§ **Problem**
Copy out each line of the data that holds the word "Open".

§ **Entries provided**
--*--
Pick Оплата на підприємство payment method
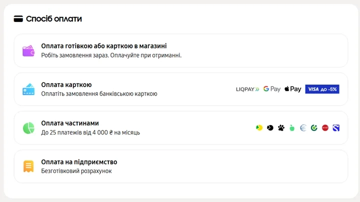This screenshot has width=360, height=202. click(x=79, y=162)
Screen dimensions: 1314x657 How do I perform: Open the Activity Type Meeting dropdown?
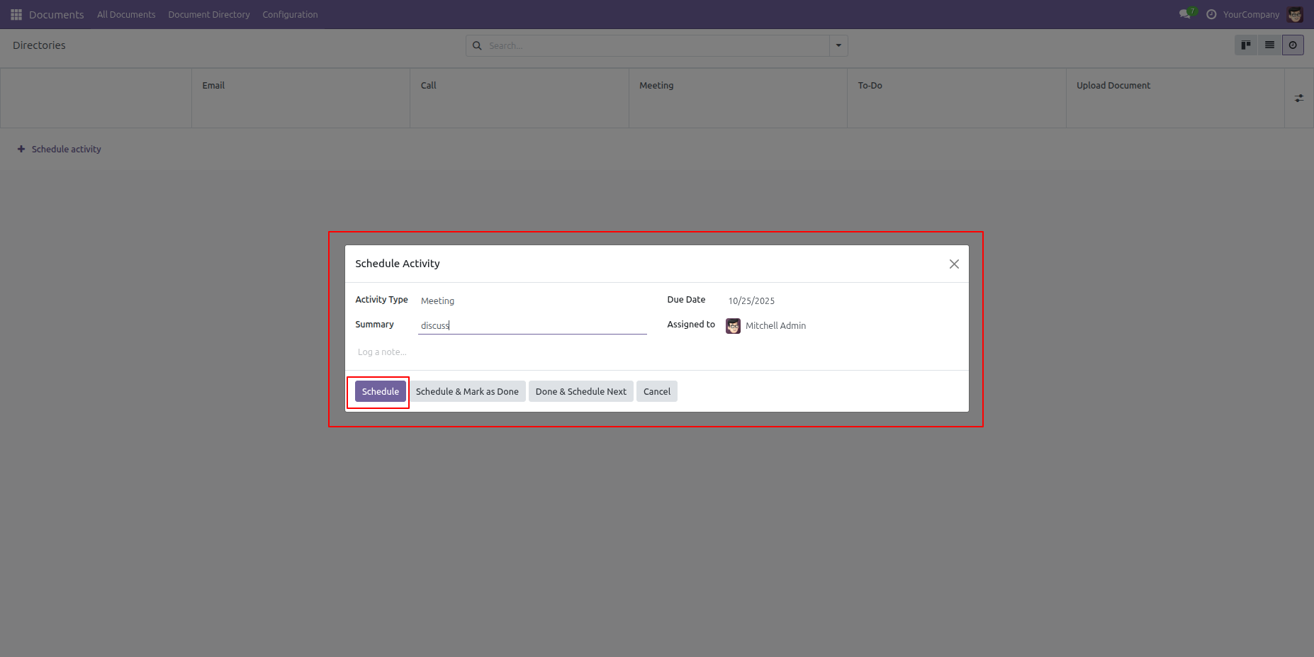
--*--
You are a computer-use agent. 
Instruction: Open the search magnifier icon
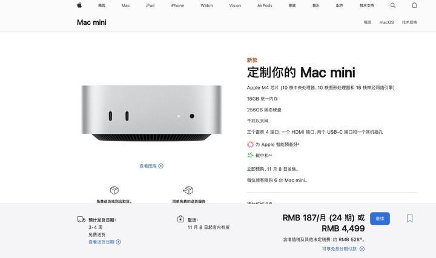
--*--
§ **Task result**
Screen dimensions: 1314x657 How do I perform: Open the Activity Type Meeting dropdown?
Instruction: Open the search magnifier icon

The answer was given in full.